[Start of ENTRIES SHOWN]

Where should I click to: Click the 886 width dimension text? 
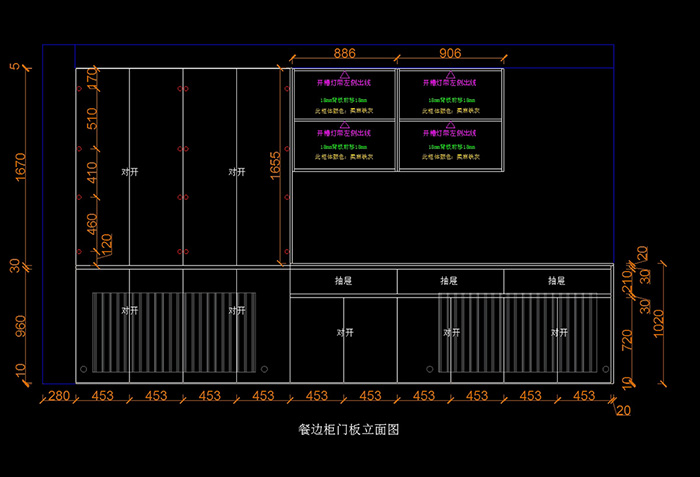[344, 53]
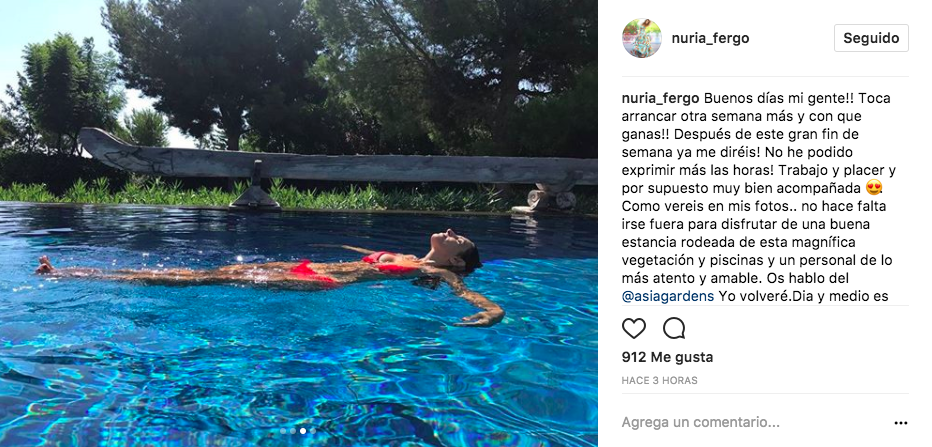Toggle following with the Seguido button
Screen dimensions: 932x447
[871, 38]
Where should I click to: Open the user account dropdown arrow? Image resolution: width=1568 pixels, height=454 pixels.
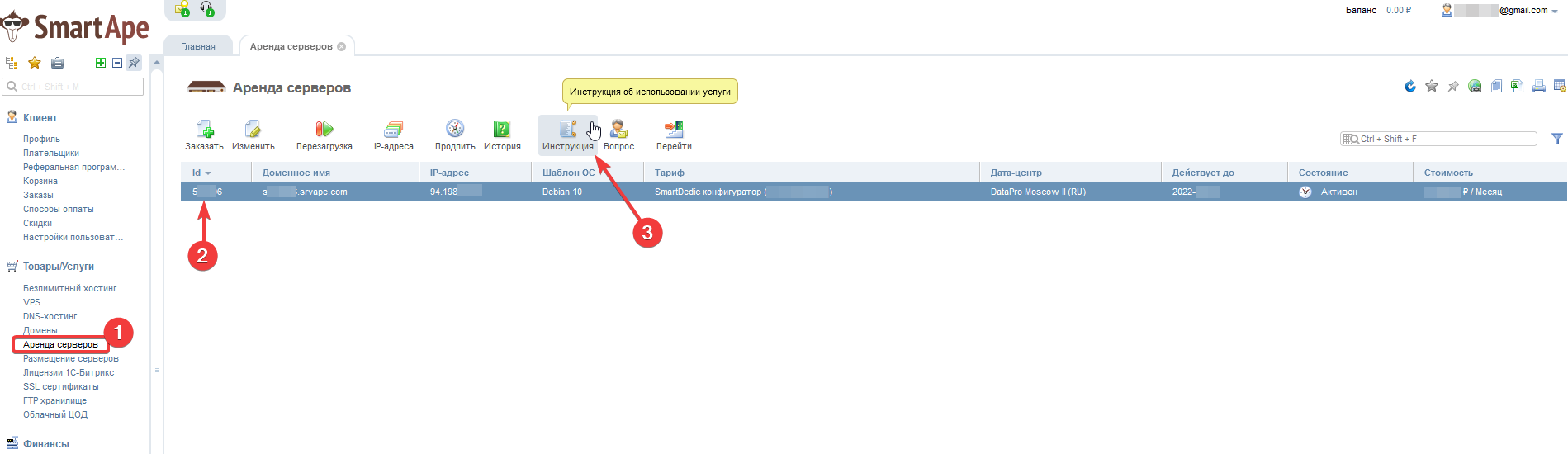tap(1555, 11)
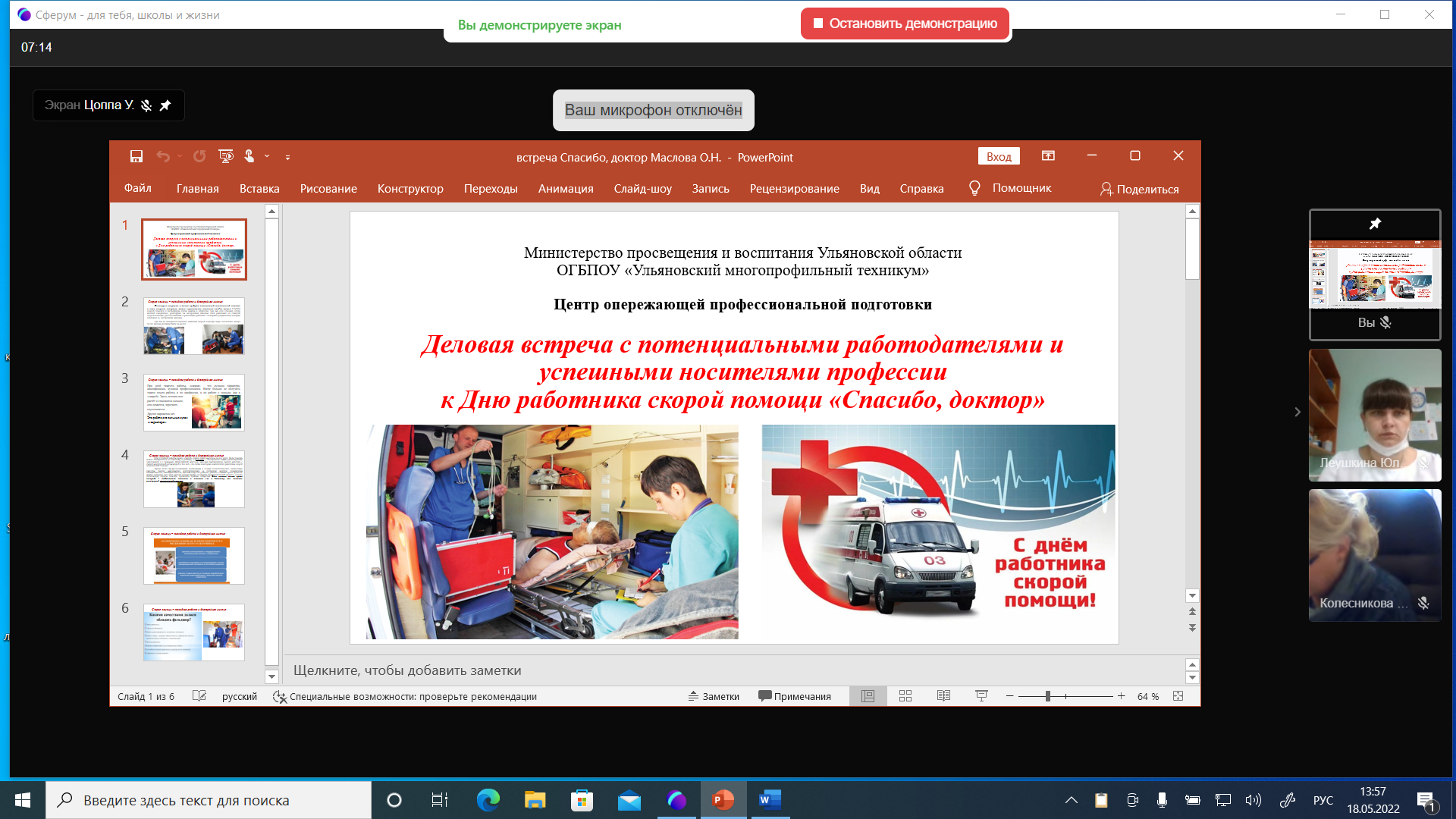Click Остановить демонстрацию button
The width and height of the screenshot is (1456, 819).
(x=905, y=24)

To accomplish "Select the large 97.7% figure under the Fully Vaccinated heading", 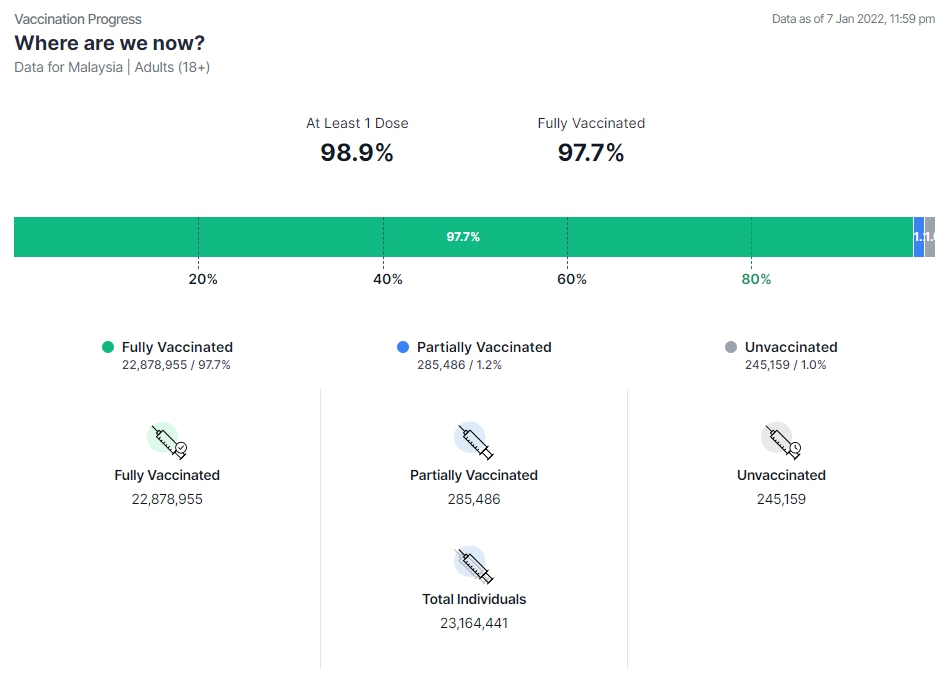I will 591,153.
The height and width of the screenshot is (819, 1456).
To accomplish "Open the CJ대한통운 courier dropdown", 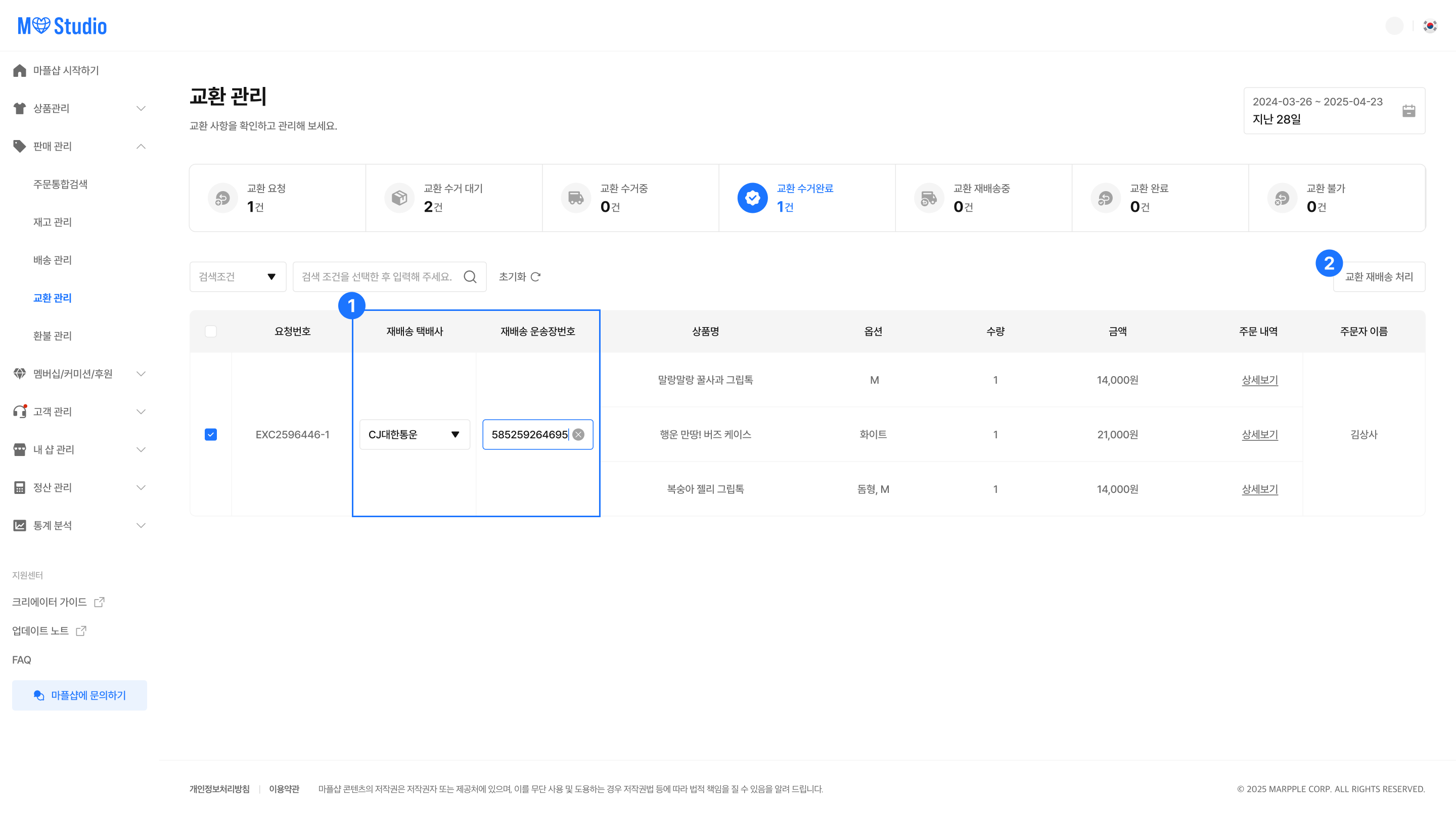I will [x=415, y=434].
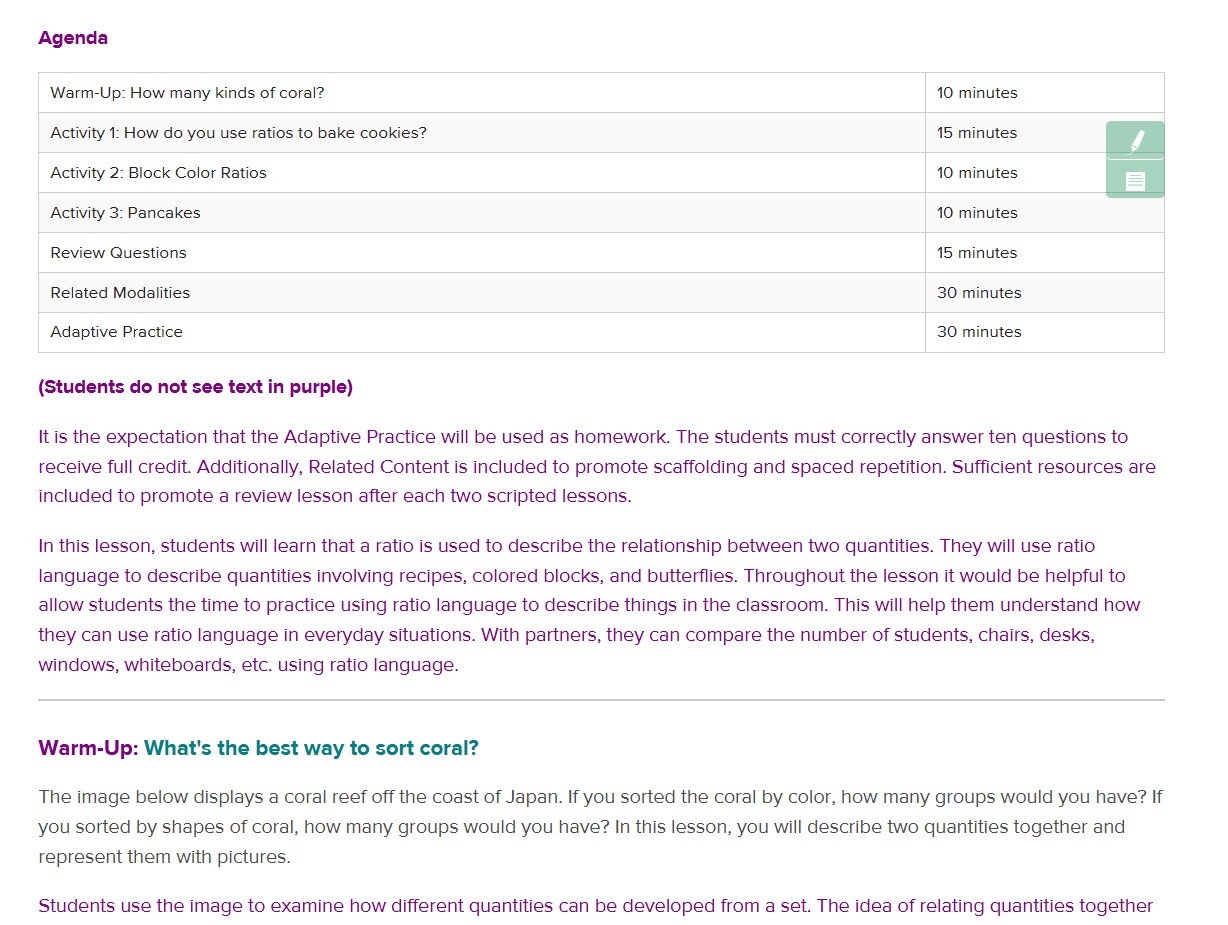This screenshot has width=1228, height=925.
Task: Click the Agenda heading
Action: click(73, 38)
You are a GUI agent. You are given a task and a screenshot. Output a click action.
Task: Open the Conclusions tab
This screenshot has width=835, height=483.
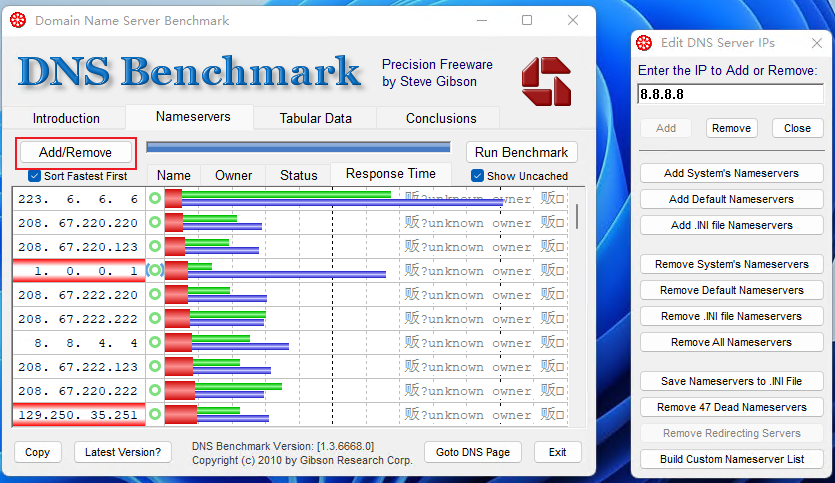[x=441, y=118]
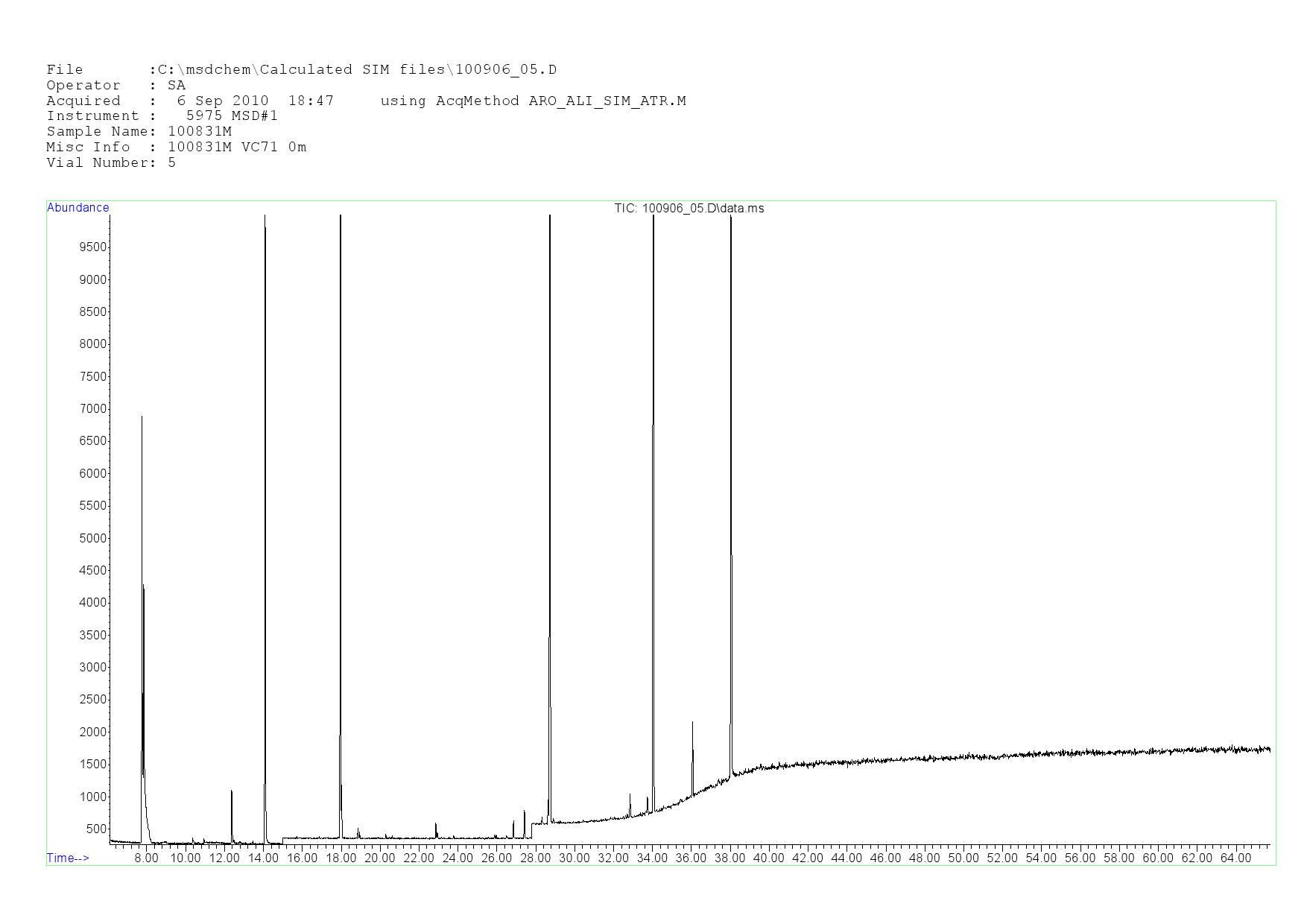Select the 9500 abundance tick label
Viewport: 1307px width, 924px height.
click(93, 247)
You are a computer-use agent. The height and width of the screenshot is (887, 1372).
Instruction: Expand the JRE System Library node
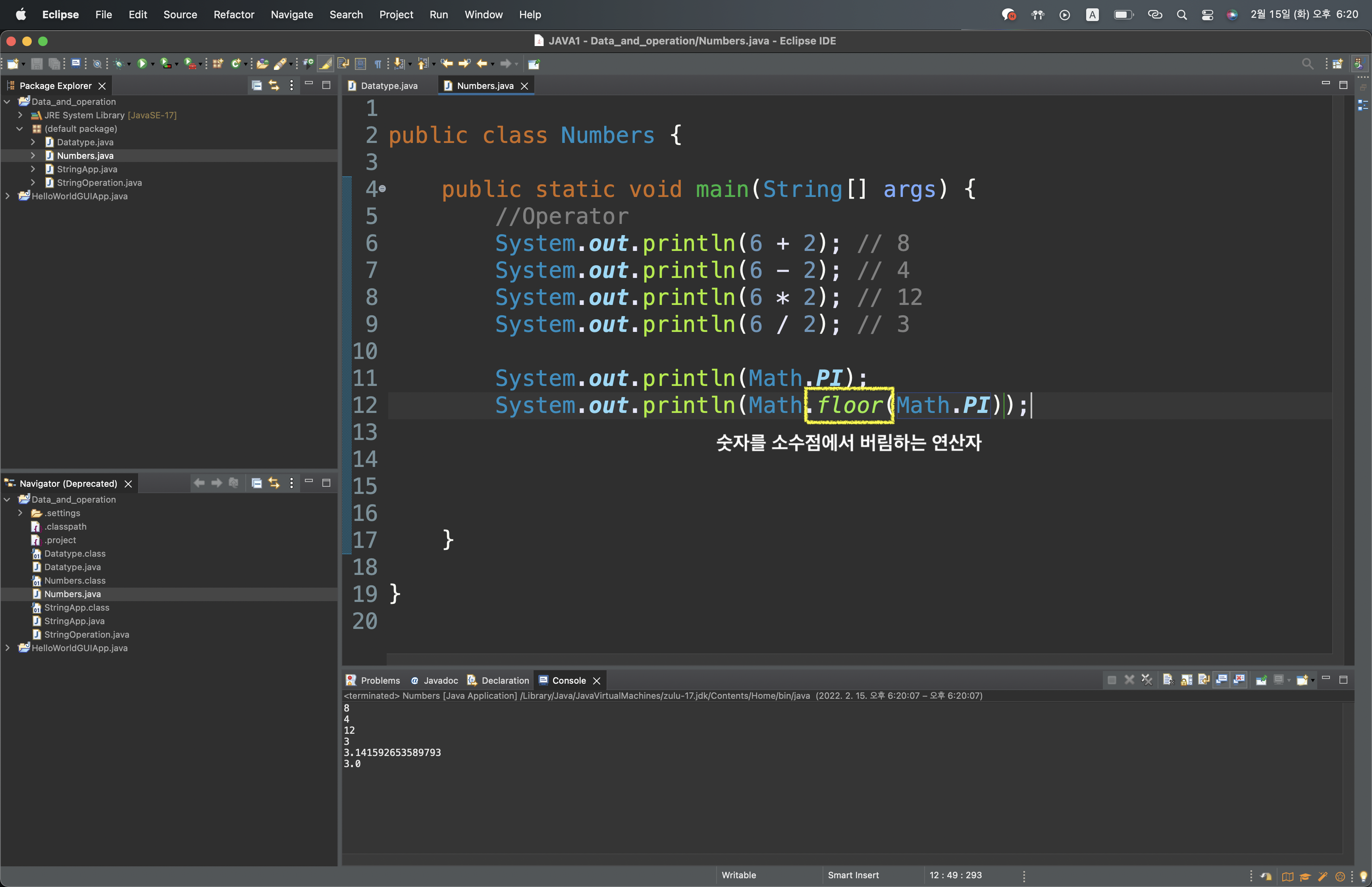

[End of ENTRIES SHOWN]

== JOB ==
Echo every line verbatim, starting at the one that contains "You are a GUI" and ending at the last of the rows. Leave the pictures out.

== REPLY TO THE EXERCISE ==
You are a GUI agent. You are given a task and a screenshot. Output a click action.
Task: Open the Conclusions tab
This screenshot has width=835, height=483.
[x=441, y=118]
Select the 9500 abundance tick label
Viewport: 1307px width, 924px height.
click(93, 247)
You are a computer-use agent. The height and width of the screenshot is (887, 1372).
Instruction: Expand the JRE System Library node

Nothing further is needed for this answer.